[Stored records]

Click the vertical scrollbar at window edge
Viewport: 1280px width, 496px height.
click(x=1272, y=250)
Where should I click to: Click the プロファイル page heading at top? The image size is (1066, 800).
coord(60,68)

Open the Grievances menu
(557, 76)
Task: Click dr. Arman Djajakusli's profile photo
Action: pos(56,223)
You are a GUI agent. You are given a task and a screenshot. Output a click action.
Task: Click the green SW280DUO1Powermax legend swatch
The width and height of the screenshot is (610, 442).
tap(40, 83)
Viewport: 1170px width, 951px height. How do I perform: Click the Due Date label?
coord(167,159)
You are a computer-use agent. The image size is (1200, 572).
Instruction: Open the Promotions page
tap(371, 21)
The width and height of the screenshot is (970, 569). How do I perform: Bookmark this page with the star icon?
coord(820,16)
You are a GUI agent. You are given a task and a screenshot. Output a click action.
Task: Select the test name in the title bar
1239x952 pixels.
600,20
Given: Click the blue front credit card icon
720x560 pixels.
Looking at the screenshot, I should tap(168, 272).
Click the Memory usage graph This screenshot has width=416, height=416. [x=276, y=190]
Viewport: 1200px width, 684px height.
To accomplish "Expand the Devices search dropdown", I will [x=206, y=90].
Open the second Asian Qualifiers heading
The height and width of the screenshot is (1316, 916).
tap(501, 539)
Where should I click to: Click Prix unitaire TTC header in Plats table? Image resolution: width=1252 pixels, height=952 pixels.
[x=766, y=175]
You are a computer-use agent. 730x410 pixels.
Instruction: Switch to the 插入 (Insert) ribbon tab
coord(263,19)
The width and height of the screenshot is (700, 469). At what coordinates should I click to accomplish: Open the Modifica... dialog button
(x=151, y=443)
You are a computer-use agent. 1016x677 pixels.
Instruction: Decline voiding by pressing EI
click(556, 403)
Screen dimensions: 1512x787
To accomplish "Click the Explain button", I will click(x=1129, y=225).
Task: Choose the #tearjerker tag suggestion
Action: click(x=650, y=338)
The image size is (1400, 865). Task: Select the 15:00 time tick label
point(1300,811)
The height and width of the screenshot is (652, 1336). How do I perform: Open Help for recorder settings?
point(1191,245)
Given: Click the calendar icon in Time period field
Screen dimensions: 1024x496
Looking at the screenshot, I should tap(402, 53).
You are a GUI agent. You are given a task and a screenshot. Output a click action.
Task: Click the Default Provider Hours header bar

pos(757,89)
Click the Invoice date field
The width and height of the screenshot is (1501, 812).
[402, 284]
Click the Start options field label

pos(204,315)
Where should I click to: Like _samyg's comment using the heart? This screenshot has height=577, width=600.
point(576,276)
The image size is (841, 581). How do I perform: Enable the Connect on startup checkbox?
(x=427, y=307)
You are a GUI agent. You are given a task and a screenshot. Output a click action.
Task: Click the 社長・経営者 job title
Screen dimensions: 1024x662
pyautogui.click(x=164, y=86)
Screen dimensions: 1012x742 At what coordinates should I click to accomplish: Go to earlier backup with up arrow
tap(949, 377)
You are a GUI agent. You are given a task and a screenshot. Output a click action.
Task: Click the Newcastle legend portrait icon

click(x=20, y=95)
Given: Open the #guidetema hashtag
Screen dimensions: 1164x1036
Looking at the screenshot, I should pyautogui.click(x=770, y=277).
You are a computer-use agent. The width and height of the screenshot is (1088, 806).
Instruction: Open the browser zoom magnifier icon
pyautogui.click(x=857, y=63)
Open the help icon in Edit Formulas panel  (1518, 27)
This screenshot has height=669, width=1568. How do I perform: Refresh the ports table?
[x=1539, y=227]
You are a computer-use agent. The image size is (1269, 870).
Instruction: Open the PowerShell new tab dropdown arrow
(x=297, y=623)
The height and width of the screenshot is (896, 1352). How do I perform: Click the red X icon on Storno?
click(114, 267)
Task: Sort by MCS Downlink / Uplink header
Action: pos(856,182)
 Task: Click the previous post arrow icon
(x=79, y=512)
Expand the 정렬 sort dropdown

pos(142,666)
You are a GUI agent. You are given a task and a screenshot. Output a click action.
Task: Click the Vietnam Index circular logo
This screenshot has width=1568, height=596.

▸ What is expected
The answer is a single number: how many lines in the data above hold the string "title".

▸ Answer space
2